▸ Exercises to complete:
1: Using the biogas electricity article, decide whether each statement agrees with it: (a) microturbines burn methane mixed with compressed air; (b) a recuperator uses exhaust heat to preheat the incoming fuel; (c) typical microturbine units range from 30 to 500 kW. For each, answer yes or no and quote the deciding words.
2: Reproduce the passage of the biogas electricity article that opens with "BioCycle September 2006, Vol." and ends after "to generate electricity.", switching "landfill" to "sewage".

▸ Study text:
━━━━━━━━
BioCycle September 2006, Vol. 47, No. 9, p. 59
Overview of several technologies provides insights into the effect of the quality of landfill and anaerobic digester gas on equipment to generate electricity.
Nora Goldstein

OPPORTUNITIES to produce electricity from methane are being improved continuously as manufacturers introduce new and upgraded equipment to address market needs and varying characteristics of raw biogas. In the renewable energy from organics recycling arena, the two primary types of electricity generation equipment are microturbines and reciprocating gas engines. This article provides a brief overview of some of the systems and equipment available to methane-generating projects that want to convert biogas into electricity. Questions were posed to several manufacturers to gain a better understanding of their specific technologies and applications in the world of generating power from organics recycling.
Microturbines are small gas turbines that burn methane, mixed with compressed air. The hot pressurized gases that result from combustion are forced out of the combustion chamber and through the turbine wheel, causing it to spin and turn the generator. In addition, most microturbines include a compressor, recuperator (a gas to gas heat exchanger that uses some of the heat from the exhaust to preheat the incoming air), and various devices for controlling combustion and converting electricity to the desired form. They are also known for their relatively clean combustion and low exhaust emissions, particularly NOx components.
“The true uniqueness of microturbines is in their small size,” noted an article in BioCycle on the inner workings of microturbines. “All of the components are housed in a self-contained unit roughly the size of a large household appliance. Microturbines can be scaled to accommodate small power generators and users. Two or three units can generate electricity from biogas produced on a 500-cow dairy farm. Typical units range from 30 to 100 kW in power generation capacity. Multiple units can be combined to increase the total power output to several megawatts.”
━━━━━━━━
▸ The data:
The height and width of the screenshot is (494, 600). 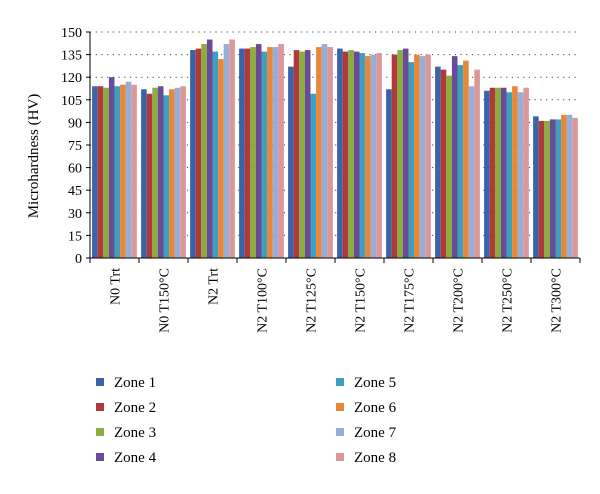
━━━━━━━━
▸ Answers for the tasks:
1:
(a) Yes: "Microturbines are small gas turbines that burn methane, mixed with compressed air."
(b) No: "uses some of the heat from the exhaust to preheat the incoming air"
(c) No: "Typical units range from 30 to 100 kW in power generation capacity."

2:
BioCycle September 2006, Vol. 47, No. 9, p. 59
Overview of several technologies provides insights into the effect of the quality of sewage and anaerobic digester gas on equipment to generate electricity.